(ots) - Der frühere Bürgermeister des Berliner Bezirks
Neukölln, Heinz Buschkowsky (SPD), wirft Bundeskanzlerin Merkel die
Spaltung des Landes vor. "Die Kanzlerin hat uns ein Problem beschert,
das uns die nächsten 10 bis 20 Jahre beschäftigen wird. Sie hat damit
eins erreicht: Sie hat das Land gespalten", sagt Buschkowski der in
Bielefeld erscheinenden Neuen Westfälischen (Montagausgabe). Niemand
nehme es ernst, wenn die Kanzlerin erkläre, Flüchtlinge müssten
wieder zurück. "Menschen aus den ärmsten Winkeln der Welt sind
gefühlt im Paradies angekommen. Ich habe mit einer 18-köpfigen
Flüchtlingsfamilie im Zug gesessen. Das bedeutet rund 6.000 Euro
Sozialleistungen. Glauben Sie, dass diese Familie je wieder in den
Hunger zurückgeht?", so Buschkowsky. Da halte sich "doch jeder den
Bauch vor Lachen". Man müsse es nun hinbekommen, dass die Integration
gelinge. "Da gibt es reichlich Hürden, die man nicht mehr benennen
darf, ohne Rassist oder islamophob geschimpft zu werden". Europa
müsse aufwachen aus der Isolation nationaler Interessen. Buschkowski
plädiert zugleich für ein Einwanderungsgesetz: "Hätten wir ein
Einwanderungsgesetz, wäre alles leichter zu handhaben gewesen."

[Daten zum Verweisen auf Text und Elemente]
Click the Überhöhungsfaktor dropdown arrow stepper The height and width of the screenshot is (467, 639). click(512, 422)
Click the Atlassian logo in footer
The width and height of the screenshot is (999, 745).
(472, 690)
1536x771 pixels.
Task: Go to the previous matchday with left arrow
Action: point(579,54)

--- Anforderungen ---
Führe die Meldung über Buschkowskys Vorwürfe gegen Kanzlerin Merkel im Anschluss an ihren letzten Satz fort.

--- Übungsergebnis ---
Das vollständige Interview im Wortlaut:
Herr Buschkowsky, die Integration von Migranten in den
Arbeitsmarkt ist eine zentrale Zukunftsfrage für Deutschland. Ist
diese Aufgabe lösbar? HEINZ BUSCHKOWSKY: Das wird die Zukunft zeigen.
Wehe uns, wenn wir wieder versagen. Im Moment kommt Gott sei Dank
mehr Realismus in die Debatte. Integration in den Arbeitsmarkt geht
nicht hopplahopp. Das ist ein mühevoller und langwieriger Prozess,
zum Teil über Generationen. In Schweden lehrt die Erfahrung, dass es
durchschnittlich sieben Jahre dauert, bis ein Migrant im Arbeitsmarkt
Fuß gefasst hat. Die Prognosen für den Arbeitsmarkt sind eher düster.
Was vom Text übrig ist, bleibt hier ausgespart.